◆ TASK TO COMPLETE: Repeat the part of the lines that opens with the line containing "This screenshot has height=268, width=461." and closes with the line containing "click(x=336, y=97)", keeping both of those lines. Omit the pictures from your answer.

◆ DATASET ROWS:
<<<<

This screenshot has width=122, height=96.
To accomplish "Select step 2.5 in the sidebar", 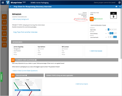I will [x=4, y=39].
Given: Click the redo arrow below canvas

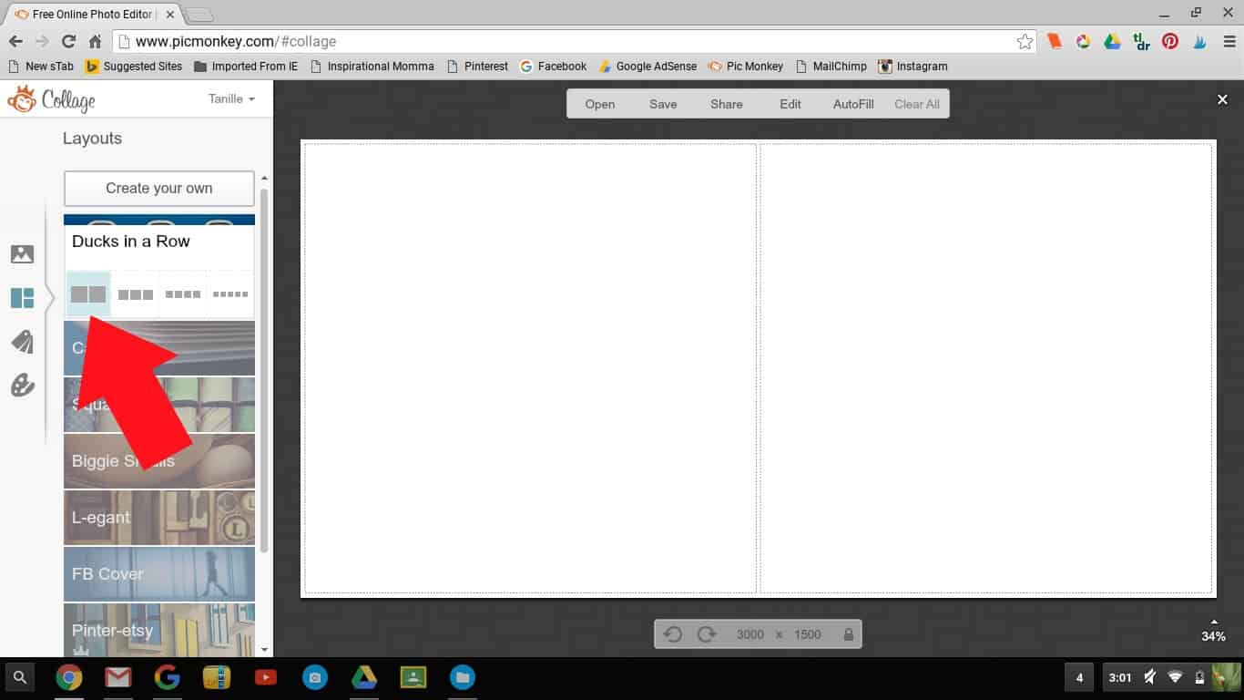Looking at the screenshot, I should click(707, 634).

>>>>
<<<<

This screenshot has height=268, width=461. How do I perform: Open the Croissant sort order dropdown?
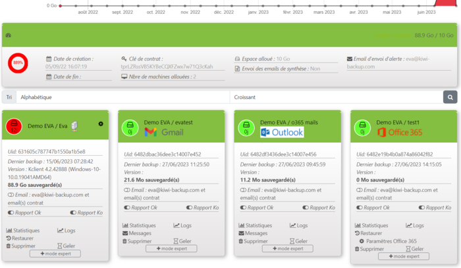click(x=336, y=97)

>>>>

◆ SOLUTION:
This screenshot has height=268, width=461. How do I perform: Open the Croissant sort order dropdown?
click(x=336, y=97)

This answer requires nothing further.